→ **Description of the task**
Return the lines of the listing below unchanged, starting at the line that contains "The height and width of the screenshot is (805, 1512)." and ending at the line that contains "The height and width of the screenshot is (769, 1568).", with both of those lines included.

***** Data for the task *****

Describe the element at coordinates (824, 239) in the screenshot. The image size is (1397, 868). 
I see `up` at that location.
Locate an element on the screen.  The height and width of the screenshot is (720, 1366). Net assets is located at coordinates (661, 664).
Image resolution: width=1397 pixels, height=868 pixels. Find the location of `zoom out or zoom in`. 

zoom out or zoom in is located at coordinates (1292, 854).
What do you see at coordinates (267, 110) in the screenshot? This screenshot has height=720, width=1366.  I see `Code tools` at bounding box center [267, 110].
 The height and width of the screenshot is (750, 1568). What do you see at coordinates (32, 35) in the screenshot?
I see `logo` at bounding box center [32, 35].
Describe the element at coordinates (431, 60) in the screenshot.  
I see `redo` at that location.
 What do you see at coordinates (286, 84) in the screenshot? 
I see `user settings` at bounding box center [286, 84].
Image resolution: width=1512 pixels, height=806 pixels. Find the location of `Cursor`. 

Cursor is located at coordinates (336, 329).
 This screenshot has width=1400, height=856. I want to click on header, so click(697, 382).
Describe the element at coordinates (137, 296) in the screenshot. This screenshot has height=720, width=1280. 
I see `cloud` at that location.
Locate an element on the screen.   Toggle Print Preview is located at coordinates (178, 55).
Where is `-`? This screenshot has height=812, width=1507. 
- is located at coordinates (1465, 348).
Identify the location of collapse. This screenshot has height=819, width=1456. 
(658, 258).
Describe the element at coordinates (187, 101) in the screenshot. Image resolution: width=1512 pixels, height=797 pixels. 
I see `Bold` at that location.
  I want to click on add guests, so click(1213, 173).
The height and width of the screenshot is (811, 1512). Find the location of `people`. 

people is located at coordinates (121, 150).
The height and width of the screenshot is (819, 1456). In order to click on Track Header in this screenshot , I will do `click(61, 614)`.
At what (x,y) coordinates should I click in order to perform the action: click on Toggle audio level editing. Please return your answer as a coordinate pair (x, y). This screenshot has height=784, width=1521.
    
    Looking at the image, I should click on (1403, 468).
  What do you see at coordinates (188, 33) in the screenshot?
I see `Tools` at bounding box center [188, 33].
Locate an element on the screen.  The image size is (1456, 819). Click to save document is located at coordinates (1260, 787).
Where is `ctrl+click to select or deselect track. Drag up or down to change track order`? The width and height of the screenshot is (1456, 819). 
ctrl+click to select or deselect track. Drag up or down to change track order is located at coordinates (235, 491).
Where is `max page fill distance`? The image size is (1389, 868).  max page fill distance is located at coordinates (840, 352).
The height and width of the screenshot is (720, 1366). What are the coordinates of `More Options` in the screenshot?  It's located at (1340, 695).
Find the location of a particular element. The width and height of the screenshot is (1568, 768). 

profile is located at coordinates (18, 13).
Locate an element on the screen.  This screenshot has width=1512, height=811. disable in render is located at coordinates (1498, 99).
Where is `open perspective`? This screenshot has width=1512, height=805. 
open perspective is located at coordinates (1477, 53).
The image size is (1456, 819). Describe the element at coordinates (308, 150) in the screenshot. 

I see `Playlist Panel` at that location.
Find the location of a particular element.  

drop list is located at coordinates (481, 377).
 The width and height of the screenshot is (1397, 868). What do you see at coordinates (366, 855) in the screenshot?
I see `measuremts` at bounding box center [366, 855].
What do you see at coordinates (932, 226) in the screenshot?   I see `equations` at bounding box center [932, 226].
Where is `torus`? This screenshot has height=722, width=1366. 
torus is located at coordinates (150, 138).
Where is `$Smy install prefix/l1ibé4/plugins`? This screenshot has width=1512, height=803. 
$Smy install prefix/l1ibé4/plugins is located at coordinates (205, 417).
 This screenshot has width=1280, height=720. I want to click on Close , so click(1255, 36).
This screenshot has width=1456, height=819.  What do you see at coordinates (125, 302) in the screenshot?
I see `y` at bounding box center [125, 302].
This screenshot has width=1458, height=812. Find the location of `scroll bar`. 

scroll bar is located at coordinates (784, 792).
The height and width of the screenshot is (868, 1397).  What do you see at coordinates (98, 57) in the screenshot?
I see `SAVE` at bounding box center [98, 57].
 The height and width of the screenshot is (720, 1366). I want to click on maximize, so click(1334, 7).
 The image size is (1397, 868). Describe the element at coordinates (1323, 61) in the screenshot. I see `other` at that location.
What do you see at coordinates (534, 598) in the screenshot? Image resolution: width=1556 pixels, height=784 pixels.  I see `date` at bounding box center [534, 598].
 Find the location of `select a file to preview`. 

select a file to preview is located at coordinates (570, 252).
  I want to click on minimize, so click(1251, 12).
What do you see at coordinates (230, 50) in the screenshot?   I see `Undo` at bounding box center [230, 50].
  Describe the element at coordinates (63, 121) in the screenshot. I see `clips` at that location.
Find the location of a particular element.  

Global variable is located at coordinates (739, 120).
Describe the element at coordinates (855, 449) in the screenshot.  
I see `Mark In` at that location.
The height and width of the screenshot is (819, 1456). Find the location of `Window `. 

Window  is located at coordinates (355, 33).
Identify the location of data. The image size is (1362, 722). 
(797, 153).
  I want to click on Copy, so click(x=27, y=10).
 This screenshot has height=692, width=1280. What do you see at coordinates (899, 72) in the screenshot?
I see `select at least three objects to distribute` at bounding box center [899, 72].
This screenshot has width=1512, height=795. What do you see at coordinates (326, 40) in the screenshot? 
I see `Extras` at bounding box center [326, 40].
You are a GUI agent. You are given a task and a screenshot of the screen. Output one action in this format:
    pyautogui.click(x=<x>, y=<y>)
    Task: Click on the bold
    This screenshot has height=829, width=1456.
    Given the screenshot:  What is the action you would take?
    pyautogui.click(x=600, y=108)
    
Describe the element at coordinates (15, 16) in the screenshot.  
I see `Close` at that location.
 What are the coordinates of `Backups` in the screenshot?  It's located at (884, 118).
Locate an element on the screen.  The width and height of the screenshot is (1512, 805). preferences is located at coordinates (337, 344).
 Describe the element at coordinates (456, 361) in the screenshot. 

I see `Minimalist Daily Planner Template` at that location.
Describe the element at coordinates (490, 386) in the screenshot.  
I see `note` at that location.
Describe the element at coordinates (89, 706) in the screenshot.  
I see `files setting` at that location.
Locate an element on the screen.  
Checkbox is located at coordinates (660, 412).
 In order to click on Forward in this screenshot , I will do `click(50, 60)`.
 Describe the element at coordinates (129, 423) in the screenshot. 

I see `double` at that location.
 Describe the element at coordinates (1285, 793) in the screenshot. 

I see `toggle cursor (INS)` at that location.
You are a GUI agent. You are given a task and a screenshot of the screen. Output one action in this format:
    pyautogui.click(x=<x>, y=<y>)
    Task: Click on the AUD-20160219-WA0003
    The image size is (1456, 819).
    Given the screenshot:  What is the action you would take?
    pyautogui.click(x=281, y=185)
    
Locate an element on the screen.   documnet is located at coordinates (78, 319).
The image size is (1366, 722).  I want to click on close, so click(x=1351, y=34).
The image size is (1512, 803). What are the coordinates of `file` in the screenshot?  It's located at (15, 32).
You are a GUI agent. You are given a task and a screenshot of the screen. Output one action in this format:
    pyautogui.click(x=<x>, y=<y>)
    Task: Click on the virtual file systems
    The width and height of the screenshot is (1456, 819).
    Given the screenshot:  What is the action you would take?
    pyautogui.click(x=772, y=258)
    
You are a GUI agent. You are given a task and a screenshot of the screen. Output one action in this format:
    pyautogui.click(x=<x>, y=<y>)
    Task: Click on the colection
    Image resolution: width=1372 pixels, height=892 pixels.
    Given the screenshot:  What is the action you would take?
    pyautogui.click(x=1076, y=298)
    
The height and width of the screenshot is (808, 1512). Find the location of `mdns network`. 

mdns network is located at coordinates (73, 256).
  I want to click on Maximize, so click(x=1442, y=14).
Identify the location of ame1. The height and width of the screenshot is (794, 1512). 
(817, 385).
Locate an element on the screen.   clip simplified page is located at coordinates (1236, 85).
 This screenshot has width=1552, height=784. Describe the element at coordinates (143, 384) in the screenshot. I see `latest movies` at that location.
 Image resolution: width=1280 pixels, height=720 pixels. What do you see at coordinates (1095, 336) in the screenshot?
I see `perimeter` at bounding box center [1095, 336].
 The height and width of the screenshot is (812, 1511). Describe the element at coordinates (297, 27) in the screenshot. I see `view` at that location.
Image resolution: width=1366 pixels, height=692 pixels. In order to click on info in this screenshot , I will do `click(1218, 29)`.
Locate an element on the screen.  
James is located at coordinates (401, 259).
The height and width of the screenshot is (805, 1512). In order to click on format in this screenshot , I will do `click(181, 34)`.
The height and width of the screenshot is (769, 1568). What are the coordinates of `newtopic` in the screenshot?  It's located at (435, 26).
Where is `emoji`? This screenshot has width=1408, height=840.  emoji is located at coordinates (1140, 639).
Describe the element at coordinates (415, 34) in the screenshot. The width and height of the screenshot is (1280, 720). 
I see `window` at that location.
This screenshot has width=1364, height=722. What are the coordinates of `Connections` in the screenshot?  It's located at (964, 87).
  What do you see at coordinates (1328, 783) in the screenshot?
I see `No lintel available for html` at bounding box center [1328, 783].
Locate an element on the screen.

*****

→ **Full solution**
The height and width of the screenshot is (805, 1512). In order to click on format in this screenshot , I will do `click(181, 34)`.
The height and width of the screenshot is (769, 1568). What are the coordinates of `newtopic` in the screenshot?  It's located at (435, 26).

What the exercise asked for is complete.